So what do people think? Is it violating someone's rights to put their DNA in a database whether they've been convicted of something or not? Personally, I agree with the guy quoted at the end of the paper. If you're not planning on committing a crime, why does it matter? And if you are, I don't think that saying "But if I want to break the law someday, they'd be able to find me", is necessarily the best way to defend your "rights"...

Thoughts?
 
I do not support it :nono:
 
Across the nation some state-mandated newborn screening programs have seen hospitals, birthing centers and midwives drawing blood from each newborn baby's heel without parental consent. The purpose has been to test infants for a number of birth defects.
According to the Austin American-Statesman, in 2002 the Texas state health department began keeping the blood samples indefinitely for medical research. Parental consent is not required by law and hospitals do not typically try to obtain consent from parents. If parents happen to know about this practice in advance they can only opt out for religious purposes. .... DNA Testing Without Parental Consent? - Digital Journal: Your News Network
 
They already do it especially with tracking of diseases that humans carry.

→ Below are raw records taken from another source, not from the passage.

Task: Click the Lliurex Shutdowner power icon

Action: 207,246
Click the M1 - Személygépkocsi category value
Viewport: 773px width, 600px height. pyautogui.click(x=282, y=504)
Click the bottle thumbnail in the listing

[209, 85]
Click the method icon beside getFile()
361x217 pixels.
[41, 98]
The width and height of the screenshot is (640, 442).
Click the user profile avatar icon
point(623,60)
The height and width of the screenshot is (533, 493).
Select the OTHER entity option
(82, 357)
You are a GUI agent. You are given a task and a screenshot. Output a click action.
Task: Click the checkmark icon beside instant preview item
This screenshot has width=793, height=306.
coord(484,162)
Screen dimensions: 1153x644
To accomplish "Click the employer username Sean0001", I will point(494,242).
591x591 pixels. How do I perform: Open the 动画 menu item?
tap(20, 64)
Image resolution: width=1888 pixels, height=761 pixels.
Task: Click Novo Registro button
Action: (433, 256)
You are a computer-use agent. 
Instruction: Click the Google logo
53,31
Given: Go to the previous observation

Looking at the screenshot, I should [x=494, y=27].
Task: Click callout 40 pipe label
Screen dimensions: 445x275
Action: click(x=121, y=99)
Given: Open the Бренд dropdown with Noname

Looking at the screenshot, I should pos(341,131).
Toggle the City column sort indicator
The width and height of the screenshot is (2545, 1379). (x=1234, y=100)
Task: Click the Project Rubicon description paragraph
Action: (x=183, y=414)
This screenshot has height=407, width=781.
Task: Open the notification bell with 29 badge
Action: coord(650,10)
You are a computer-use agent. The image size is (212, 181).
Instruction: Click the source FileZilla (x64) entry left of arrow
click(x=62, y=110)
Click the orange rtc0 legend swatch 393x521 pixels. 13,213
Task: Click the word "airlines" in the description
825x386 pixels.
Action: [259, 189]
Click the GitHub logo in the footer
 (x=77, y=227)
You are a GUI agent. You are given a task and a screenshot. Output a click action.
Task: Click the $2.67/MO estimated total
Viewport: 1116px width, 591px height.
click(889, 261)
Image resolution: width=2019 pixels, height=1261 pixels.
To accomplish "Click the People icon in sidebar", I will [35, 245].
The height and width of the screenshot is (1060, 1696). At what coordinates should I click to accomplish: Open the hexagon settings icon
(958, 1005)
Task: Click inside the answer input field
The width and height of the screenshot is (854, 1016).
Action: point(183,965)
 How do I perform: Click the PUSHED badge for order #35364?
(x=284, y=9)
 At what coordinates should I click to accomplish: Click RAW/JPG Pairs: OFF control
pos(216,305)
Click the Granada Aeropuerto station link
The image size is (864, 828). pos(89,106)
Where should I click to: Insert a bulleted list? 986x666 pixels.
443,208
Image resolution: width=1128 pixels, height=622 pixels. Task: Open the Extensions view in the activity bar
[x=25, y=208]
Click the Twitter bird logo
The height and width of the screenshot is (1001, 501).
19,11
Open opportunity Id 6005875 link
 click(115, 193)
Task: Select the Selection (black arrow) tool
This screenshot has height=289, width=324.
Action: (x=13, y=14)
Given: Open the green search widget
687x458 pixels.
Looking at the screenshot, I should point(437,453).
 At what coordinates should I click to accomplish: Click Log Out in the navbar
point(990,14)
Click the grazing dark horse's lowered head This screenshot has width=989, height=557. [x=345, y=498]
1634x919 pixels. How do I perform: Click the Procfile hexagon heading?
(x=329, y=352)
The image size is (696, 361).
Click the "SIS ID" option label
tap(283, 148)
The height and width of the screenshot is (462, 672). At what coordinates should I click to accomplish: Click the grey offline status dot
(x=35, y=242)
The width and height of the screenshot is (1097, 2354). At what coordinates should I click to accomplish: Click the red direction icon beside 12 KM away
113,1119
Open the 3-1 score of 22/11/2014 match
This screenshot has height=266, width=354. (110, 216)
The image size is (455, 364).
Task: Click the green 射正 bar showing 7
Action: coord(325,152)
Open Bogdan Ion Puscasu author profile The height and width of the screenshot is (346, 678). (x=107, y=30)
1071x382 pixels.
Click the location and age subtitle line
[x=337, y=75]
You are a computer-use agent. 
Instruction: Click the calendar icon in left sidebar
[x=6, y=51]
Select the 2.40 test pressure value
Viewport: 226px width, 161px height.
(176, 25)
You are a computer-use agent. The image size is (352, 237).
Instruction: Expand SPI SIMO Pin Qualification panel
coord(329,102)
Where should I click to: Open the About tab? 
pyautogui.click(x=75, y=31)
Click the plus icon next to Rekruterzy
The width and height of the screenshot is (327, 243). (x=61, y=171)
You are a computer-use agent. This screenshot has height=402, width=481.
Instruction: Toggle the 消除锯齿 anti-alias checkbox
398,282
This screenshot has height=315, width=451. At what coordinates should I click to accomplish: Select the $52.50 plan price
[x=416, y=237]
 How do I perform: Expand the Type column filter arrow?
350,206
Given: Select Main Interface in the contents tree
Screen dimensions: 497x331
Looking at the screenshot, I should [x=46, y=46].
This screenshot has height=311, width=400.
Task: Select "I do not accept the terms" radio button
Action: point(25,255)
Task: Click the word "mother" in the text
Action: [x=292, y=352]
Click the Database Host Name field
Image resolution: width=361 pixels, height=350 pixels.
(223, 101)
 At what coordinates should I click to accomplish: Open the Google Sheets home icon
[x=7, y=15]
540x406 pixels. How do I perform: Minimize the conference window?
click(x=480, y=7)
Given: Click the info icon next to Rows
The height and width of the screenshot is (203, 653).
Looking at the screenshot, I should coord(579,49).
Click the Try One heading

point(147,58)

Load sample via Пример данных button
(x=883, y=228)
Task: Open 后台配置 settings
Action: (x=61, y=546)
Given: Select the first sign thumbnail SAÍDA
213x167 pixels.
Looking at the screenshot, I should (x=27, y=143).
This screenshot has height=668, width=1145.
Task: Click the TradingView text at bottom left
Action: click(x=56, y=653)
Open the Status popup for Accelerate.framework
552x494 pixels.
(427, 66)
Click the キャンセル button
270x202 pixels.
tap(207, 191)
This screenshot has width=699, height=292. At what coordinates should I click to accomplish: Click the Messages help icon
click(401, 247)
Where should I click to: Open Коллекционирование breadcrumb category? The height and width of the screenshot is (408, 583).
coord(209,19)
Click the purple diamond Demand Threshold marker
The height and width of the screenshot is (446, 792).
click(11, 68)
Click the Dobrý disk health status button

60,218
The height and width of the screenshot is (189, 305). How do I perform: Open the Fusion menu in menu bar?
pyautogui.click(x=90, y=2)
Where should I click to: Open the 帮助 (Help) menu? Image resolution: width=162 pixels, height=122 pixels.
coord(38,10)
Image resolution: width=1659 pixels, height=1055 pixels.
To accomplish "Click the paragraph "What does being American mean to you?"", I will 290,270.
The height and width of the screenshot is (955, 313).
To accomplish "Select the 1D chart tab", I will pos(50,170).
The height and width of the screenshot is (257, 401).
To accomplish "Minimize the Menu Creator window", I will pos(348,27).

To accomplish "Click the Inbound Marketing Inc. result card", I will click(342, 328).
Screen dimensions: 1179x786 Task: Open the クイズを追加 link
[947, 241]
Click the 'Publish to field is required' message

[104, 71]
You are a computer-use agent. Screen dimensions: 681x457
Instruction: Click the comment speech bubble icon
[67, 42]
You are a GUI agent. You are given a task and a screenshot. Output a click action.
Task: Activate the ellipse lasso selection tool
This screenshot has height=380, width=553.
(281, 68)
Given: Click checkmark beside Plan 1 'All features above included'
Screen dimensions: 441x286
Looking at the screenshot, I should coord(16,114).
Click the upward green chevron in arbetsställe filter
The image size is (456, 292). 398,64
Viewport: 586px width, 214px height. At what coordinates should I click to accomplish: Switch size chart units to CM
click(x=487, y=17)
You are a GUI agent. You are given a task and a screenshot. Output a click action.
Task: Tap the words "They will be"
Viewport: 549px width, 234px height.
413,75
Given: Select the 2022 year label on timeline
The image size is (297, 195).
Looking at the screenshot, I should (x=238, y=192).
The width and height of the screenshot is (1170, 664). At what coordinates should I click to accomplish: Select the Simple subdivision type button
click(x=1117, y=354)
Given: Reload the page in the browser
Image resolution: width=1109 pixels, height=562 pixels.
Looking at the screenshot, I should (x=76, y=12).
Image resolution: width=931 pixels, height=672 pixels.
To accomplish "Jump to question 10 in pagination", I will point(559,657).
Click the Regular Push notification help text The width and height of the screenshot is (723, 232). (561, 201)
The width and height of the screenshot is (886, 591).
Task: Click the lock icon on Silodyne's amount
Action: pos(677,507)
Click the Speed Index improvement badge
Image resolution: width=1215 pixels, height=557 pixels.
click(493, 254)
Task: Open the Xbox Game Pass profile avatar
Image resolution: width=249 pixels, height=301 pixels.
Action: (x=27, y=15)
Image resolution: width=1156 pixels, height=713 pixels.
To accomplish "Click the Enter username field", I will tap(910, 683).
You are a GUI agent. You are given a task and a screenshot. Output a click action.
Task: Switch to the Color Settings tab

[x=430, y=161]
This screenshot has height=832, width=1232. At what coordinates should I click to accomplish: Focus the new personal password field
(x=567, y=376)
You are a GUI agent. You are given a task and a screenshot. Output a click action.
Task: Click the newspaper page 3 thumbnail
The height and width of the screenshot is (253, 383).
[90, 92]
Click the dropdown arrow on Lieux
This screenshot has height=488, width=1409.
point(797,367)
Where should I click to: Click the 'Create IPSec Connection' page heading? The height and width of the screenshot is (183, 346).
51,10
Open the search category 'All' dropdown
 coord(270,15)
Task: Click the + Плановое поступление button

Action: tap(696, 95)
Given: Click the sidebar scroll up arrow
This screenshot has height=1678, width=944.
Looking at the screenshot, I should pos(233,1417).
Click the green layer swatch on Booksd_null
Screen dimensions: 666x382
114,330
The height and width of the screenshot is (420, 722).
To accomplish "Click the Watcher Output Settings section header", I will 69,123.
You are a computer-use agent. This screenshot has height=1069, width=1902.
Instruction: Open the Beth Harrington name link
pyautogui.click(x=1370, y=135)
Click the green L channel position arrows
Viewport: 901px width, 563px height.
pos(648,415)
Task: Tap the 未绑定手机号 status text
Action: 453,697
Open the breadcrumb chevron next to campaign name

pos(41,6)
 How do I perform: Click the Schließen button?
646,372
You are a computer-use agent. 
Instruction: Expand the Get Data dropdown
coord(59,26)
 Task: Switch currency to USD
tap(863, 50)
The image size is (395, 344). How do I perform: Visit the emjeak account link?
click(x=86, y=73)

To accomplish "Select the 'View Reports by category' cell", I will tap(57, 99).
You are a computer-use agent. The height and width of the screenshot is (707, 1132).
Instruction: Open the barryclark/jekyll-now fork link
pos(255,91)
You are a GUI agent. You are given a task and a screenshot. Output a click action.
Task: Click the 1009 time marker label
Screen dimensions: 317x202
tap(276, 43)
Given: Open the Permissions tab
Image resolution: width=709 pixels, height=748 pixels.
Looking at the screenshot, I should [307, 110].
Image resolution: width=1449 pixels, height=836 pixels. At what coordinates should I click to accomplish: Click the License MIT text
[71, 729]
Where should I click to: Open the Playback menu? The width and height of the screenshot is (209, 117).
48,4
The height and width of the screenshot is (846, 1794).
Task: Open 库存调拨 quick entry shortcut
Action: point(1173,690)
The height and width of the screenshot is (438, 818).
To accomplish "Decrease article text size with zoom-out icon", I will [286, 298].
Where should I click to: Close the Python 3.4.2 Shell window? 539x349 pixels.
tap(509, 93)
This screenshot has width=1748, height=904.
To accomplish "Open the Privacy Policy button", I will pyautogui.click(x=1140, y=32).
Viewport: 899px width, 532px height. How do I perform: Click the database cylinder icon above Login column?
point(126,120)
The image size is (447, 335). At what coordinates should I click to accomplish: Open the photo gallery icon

yes those with HIV/AIDS but this thread is about criminals and alleged criminals
 
Yet the individuals with HIV/AIDS aren't criminals.....

yes and I'm telling you that this thread is not about HIV/AIDS. You can make another thread about it. :cool2:
 
yes and I'm telling you that this thread is not about HIV/AIDS. You can make another thread about it. :cool2:

No--this thread is about DNA databases and since we already collect DNA from individuals with terminal diseases--why should there be a fuss over it to begin with?
 
yes and I'm telling you that this thread is not about HIV/AIDS. You can make another thread about it. :cool2:

As long as they have your blood, they have your DNA. So they already have the information in a data base. The tracking of individuals through medical data bases is already being done, even when we are not talking about criminals.
 
As long as they have your blood, they have your DNA. So they already have the information in a data base. The tracking of individuals through medical data bases is already being done, even when we are not talking about criminals.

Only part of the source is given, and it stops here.